To combat the over-concentration of people and businesses in the capital, the government aims to create attractive footholds nationwide.
Excluding those in Tokyo and its three neighboring prefectures of Saitama, Chiba and Kanagawa, the program will chiefly cover prefectural capitals, ordinance-designated major cities and so-called core cities, which can serve as centers of regional economies.
The government intends to set up a system in which ministries and agencies will make efforts across various sectors to address each of the regional policy challenges, such as the revitalization of shopping streets and the development of an international business environment.
The government will provide support, such as raising the upper limit on subsidies for regional revitalization projects.
The proposal is set to be adopted by the Cabinet as early as Friday.
Following the recent enactment of the revised immigration control law, aimed at allowing more foreign nationals to join Japan’s workforce, the government will actively offer financial support to municipalities that accept more foreign workers.
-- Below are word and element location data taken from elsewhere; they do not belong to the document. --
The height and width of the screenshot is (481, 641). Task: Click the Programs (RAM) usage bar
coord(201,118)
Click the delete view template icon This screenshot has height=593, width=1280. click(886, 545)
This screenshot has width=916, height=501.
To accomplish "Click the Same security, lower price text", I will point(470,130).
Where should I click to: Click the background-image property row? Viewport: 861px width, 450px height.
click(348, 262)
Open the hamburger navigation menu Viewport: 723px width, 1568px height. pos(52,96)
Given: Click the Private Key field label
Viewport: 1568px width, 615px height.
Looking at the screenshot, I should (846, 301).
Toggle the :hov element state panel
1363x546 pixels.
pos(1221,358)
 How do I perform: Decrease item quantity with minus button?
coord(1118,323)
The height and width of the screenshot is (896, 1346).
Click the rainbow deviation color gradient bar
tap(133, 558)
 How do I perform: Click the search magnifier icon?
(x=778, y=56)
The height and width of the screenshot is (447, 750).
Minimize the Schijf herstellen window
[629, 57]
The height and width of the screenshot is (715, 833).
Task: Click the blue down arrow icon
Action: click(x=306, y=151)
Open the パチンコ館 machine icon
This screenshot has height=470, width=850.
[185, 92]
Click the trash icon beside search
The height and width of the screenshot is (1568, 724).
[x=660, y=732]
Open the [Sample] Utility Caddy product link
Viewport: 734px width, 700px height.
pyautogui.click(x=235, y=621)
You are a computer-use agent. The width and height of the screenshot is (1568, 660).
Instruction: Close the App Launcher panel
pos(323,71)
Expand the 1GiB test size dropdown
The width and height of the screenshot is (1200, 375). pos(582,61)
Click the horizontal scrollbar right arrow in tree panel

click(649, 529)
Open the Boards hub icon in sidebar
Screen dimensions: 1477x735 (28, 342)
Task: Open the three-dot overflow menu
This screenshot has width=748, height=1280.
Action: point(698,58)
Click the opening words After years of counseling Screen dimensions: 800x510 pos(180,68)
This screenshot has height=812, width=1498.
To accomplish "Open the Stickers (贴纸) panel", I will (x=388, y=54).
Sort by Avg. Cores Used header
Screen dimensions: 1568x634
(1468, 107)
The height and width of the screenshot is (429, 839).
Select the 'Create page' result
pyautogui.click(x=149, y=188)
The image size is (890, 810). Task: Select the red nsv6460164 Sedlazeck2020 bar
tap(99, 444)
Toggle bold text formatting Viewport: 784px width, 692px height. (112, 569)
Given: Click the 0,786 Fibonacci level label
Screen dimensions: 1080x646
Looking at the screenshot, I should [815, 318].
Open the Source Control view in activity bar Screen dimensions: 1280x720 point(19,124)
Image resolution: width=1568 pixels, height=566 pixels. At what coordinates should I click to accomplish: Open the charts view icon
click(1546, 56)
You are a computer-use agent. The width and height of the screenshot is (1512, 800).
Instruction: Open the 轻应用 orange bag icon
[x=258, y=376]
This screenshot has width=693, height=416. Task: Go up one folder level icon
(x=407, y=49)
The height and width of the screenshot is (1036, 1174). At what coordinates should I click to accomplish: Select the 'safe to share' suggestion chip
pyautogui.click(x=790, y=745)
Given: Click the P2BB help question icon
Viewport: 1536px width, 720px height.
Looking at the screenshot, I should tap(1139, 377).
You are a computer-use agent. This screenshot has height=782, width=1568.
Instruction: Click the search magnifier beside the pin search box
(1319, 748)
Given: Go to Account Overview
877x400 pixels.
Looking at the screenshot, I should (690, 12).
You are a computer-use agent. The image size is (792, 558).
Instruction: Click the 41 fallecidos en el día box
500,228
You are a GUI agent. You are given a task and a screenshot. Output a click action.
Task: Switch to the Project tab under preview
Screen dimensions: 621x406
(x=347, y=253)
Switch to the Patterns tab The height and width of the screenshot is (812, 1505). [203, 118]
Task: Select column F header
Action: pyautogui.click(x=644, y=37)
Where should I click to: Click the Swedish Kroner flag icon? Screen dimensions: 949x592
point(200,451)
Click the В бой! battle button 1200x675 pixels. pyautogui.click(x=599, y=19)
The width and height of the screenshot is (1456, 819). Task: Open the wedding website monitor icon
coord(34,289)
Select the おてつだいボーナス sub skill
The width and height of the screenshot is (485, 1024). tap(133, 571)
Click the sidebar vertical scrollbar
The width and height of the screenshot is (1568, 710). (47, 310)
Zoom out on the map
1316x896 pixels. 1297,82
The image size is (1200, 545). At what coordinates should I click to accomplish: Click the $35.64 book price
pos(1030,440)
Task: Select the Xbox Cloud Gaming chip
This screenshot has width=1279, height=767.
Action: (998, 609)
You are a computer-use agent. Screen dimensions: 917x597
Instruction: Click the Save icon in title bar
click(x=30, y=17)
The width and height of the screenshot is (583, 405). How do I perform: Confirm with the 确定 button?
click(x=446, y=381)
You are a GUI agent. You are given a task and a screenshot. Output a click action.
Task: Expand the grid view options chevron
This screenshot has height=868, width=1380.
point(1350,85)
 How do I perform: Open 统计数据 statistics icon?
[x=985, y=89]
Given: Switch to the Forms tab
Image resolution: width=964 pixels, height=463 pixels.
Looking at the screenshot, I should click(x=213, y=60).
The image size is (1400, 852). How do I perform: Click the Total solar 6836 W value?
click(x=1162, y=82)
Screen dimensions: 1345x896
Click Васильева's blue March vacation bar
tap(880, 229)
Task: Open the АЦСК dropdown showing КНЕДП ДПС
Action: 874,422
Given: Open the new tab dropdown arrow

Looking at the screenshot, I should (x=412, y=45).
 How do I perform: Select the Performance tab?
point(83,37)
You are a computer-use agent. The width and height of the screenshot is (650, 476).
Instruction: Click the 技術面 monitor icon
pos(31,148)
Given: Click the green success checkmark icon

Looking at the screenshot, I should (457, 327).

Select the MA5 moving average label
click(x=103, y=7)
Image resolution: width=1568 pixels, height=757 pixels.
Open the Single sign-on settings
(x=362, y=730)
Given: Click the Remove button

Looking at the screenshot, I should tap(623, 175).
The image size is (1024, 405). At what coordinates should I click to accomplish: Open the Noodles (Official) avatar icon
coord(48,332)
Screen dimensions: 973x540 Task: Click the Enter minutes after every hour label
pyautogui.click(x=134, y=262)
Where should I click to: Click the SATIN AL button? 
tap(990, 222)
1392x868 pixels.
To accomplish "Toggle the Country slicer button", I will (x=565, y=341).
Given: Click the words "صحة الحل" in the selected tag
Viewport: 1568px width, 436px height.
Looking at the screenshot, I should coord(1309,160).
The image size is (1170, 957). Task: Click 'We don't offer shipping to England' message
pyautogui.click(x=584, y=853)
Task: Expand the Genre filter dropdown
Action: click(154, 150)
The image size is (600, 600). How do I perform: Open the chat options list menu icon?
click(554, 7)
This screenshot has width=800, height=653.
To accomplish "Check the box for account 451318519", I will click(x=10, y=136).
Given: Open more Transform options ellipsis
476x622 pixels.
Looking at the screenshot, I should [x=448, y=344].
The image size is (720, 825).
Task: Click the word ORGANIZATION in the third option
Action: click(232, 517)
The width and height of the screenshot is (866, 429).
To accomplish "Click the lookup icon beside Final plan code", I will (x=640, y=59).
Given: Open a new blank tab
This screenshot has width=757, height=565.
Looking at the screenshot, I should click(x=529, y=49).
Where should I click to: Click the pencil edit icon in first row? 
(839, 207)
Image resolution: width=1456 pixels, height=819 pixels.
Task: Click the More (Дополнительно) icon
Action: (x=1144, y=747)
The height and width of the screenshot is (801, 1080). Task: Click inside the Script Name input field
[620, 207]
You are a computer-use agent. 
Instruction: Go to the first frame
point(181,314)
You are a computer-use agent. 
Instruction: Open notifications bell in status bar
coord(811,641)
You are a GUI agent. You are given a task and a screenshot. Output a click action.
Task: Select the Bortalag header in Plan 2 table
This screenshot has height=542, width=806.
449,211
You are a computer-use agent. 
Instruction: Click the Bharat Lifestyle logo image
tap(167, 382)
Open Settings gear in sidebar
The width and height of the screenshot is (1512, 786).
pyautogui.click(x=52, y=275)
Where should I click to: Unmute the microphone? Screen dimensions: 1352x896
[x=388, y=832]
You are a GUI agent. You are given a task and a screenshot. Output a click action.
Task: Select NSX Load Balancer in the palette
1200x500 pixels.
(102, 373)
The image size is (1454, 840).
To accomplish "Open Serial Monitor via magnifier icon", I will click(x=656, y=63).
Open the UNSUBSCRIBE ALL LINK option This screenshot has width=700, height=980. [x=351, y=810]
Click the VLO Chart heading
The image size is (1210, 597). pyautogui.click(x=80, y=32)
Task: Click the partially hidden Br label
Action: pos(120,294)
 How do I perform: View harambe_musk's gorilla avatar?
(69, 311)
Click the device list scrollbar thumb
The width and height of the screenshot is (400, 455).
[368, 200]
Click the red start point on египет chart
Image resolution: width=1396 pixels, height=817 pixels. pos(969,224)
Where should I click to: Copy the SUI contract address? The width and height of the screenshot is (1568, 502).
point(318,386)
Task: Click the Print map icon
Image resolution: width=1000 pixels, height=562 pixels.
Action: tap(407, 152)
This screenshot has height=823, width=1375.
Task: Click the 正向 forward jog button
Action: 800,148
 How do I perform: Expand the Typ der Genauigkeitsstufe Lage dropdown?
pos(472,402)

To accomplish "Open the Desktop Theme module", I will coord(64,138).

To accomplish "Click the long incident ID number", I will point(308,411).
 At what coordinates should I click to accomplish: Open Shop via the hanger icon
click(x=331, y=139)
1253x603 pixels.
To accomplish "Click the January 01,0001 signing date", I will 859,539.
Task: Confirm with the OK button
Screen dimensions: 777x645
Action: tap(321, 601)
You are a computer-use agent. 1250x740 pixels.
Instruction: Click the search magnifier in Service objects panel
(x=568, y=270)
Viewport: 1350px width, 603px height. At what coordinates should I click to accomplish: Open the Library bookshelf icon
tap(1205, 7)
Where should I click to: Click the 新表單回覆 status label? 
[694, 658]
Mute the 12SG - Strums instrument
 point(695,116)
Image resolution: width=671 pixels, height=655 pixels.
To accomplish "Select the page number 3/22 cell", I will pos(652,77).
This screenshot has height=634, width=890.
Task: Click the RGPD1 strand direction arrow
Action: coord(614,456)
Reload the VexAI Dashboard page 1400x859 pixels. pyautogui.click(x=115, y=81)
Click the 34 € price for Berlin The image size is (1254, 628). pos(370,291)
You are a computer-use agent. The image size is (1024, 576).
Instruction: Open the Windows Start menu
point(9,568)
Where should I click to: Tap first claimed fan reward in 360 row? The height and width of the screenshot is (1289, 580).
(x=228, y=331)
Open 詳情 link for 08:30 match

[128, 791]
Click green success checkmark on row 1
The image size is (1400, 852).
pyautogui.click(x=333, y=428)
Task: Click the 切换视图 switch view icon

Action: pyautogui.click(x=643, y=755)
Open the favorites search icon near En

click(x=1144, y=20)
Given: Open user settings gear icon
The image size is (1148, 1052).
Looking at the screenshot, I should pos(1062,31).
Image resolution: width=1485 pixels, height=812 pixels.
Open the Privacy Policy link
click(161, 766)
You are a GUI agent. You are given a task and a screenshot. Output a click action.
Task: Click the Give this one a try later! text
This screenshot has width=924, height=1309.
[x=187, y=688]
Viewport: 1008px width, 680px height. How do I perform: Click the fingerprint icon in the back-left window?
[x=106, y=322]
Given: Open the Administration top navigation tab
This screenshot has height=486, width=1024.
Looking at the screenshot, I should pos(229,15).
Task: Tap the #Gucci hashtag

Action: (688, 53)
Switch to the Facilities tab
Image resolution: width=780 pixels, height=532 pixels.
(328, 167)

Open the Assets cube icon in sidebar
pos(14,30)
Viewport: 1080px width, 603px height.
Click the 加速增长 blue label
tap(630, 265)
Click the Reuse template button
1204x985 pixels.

Using the subsidies, the government aims to encourage multicultural projects, including exchanges with local residents.
The proposal also includes deregulation to make it easier for stores and welfare facilities to be established within suburban residential complexes, as well as a support program under which up to ¥3 million will be given to residents of Tokyo’s densely populated 23 wards, as well as commuters to the city, after they move outside the capital.